Один довод появится, другой – развеется, и последний ли – самый верный?!.. Мерно гнедой шагает, а перед ним был сивый: пожалели на бойне, вывели из-под обуха; и был еще один сивый, хворый, с понурой шеей, и был вороной, норовистый, а сегодня – последний твой конь…

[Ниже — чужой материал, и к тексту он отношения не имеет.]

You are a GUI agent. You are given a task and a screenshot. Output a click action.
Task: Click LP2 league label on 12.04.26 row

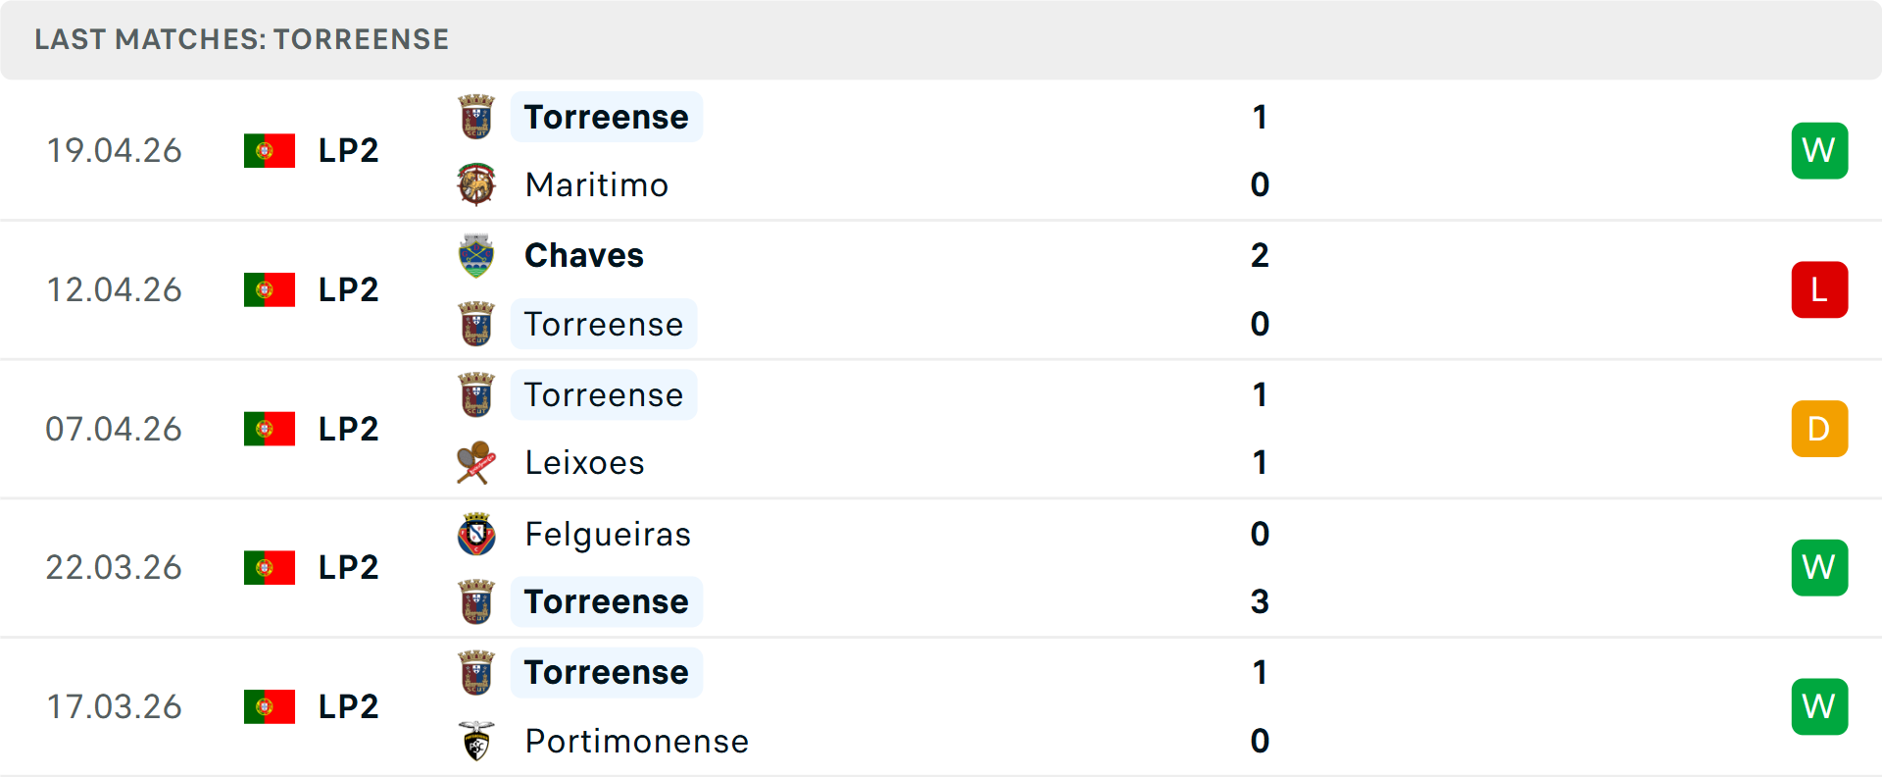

До осени – и распрощаемся… – ворошишь решенное… И необычное будет прощание, ибо вместе с гнедым распрощаешься с ними со всеми, и кто знает: может, как раз их кости ты и везешь на возу.
Еще распрощаешься с тем, что не свершилось: оно и названья себе не имеет – увы, не свершилось, и, как перед полем осенним, куда глаза глядят, поглядишь.
И, может, признаешься в том, наконец, в чем никому еще не признавался: всякое выпадало, а выпадало все же не этак… О, как ты с судьбою своею спорил и как на нее надеялся, споривши: вывезет… И бил ни за что коня, и лютовал в хате… – По незнакомой местности тащится воз старьевщика.
Какой из тебя был хозяин – ты и собой не владел: то злая тоска, то шутовство беззаботное, то запои неделями и всем в хате больно невыносимо, то хворый – не подняться с кровати.
Умел начинать и не умел довести до конца: остался забор неошкуренным, наскоро в хате полы настелены, а на подворье – фундамент, да нету на нем постройки, ее никогда и не увидит никто.